I'm surprised the officer even arrested the kid. He didn't commit crime. Intimidation isn't a crime unless he was using a weapon, which he wasn't.
 
I recall some 20 years ago when somewhat realistic first person shoot-them-up games were introduced, politicians went a bit nuts about the violence of the game, ie, sniping, etc. it was appalling for most of us at that time, but it is definitely much more accepted by the society as a whole nowadays.
 
Sounds like a society crippled by fear and unable to articulate common sense, bungling from one overreaction to the next.

There'll be thousands of kids playing that game at school by next week.

The fact that a kid posted a video of a violent AR game at school is far less troubling than the fact that the authorities seem unable to deal with it in a measured way.
 
In this era of school shootings, authorities are damned if they do, and damned if they don't.

If this kid had posted this as a warning and then ended up shooting up his school afterward, families and locals would have been out-of-their mind angry at the authorities for not following up with him after the Facebook post.

In the end, it's just a really dumb move by the kid who should know better.

It's a VR game. He wasn't shooting students, real or make believe. The game allows you to augment your real surroundings into the game as you take down zombies. There was no threat what-so-ever. It wasn't even during class. It was in the hallway between classes, so it wasn't as if he wasn't paying attention in school.

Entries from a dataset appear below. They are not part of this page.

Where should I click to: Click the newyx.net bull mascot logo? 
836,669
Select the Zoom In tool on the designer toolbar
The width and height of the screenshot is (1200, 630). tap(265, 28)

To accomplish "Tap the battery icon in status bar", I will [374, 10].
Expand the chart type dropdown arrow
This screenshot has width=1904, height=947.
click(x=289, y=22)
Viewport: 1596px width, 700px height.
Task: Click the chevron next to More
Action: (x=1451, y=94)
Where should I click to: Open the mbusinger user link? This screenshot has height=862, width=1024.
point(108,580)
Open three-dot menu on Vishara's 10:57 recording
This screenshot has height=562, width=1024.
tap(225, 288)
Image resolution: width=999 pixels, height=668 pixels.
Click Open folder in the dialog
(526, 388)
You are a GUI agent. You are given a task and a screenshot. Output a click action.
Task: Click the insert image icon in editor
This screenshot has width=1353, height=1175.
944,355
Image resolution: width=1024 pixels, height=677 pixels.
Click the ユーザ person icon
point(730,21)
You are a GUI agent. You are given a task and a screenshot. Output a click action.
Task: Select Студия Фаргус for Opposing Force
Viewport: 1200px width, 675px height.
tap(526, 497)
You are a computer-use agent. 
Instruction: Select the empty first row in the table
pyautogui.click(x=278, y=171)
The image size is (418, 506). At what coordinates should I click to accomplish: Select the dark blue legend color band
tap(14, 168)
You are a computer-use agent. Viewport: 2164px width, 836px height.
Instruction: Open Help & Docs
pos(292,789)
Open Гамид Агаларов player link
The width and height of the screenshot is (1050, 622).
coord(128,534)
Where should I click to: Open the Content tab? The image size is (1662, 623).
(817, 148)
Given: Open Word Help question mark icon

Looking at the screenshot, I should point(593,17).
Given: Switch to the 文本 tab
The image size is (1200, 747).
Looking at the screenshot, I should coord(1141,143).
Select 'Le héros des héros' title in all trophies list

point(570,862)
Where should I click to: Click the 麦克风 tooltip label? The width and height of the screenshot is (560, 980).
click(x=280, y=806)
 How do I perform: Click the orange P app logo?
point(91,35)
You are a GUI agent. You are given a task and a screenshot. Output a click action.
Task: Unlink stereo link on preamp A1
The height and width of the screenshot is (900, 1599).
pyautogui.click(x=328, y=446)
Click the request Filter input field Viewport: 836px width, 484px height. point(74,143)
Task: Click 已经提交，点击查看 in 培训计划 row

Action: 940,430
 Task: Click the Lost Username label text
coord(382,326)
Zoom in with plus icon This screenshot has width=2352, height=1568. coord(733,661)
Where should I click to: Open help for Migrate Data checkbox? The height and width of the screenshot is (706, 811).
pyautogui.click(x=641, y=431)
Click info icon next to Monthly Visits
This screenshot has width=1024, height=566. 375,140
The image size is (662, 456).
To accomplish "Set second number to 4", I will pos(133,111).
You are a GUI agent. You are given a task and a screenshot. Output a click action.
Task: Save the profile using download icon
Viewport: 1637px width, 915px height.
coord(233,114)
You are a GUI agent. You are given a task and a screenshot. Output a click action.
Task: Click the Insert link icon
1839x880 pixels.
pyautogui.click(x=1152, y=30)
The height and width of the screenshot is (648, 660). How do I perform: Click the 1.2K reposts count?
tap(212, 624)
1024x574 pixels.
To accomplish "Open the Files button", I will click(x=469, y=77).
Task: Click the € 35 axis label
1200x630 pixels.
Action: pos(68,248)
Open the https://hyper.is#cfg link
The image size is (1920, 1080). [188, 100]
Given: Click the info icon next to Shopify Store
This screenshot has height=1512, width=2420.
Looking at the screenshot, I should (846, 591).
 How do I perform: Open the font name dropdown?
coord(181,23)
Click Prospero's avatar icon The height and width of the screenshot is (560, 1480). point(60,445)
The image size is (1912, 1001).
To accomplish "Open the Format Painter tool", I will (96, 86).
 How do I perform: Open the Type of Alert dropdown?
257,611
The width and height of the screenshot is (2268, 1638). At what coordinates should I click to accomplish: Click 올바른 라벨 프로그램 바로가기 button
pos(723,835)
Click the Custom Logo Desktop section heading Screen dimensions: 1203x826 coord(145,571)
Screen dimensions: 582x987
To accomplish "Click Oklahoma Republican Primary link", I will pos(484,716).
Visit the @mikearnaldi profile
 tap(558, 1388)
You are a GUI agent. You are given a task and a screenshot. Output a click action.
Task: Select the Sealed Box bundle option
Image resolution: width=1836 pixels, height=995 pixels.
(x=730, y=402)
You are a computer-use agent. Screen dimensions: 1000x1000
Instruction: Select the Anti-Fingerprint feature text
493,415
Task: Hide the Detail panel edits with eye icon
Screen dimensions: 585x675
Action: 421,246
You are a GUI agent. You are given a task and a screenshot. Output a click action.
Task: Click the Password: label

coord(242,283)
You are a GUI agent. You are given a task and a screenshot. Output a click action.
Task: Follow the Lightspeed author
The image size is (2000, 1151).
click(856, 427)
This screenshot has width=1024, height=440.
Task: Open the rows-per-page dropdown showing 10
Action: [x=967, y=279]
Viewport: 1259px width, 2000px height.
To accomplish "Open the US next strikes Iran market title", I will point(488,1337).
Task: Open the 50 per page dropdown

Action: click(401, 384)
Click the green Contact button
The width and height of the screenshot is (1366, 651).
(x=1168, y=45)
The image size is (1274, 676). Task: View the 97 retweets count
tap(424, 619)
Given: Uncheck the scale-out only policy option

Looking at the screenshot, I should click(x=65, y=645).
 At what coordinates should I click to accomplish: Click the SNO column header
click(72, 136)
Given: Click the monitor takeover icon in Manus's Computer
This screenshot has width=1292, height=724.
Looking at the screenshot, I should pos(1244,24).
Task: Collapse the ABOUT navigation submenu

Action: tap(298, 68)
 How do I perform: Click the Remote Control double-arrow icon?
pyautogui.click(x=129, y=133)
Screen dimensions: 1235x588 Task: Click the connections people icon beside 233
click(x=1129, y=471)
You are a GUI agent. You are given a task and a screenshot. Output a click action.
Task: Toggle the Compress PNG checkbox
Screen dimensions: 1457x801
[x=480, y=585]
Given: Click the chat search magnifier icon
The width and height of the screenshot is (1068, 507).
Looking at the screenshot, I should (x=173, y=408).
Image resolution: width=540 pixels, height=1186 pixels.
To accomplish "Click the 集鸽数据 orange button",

I understand about today with the school shootings, so yes, in hindsight it might have been a better move NOT to post it, but still, the school and the student who reported him overreacted in this case. He didn't say he was shooting up students, etc. There was no threat to the school or the staff or the students. he was posting his victory as per the app. What if he posted it without it being augmented (in other words, using the in-game background)? Would he have been arrested then and suspended? The arrest is WAY over the top in this case because he committed NO crime. Are we now in the age of Minority Report where if they THINK you are going to commit a crime, you're automatically arrested and found guilty of your supposed thinking of a crime?
 
So in essence he was saving the students from the zombies attacking the school. Wonder if the head of the school have ever heard Jonathan Coulton's "RE: Your Brains". Sounds like the kid is at least a big picture kind of guy.
 
This kind of games makes unadjusted kids to eventually shoot someone for real. Because they have done it so many times virtually that it doesn't look too far to do it for real. It conditions even normal people and let alone those who have a bit "buggy" minds. But then one of the top game producers will order a research made by "real scientists" that will show "evidence" that games don't influence minds of the kids (or adults).

Now, the question is, if that's really true then why we don't see some racist games oriented towards Jews for example. Why would that kind of plot be banned if it doesn't influence anyobody's mind?
 
So the kid is stupid, does the administration also have to be stupid?

why arrest him?

suspend him from school, maybe....
 
So the kid is stupid, does the administration also have to be stupid?

why arrest him?

suspend him from school, maybe....

What would the grounds for suspension be? The use of cellphones is not forbidden in school grounds. This is a case of ignorance leading to unfounded accusations, period.
 
I find it interesting that so many people are jumping on the “this is stupid “ or “the school is wrong” just because you read a one sided story where the kids father says the school is wrong. The talking heads on the news stations and the sensationalist that are all writing the same story and just making it worse for this kid because his father lacks better judgment. The fact is schools are bound by privacy laws so we don’t really know what other evidence they have.
Last I checked schools don’t tell the police who to arrest or tell the prosecutor who to charge with a crime.

Dylan Klebold’s mom said...“I think we like to believe that our love and our understanding is protective, and that ‘if anything were wrong with my kids, I would know,’ but I didn’t know, and I wasn’t able to stop him from hurting other people. I wasn’t able to stop his hurting himself and it’s very hard to live with that.”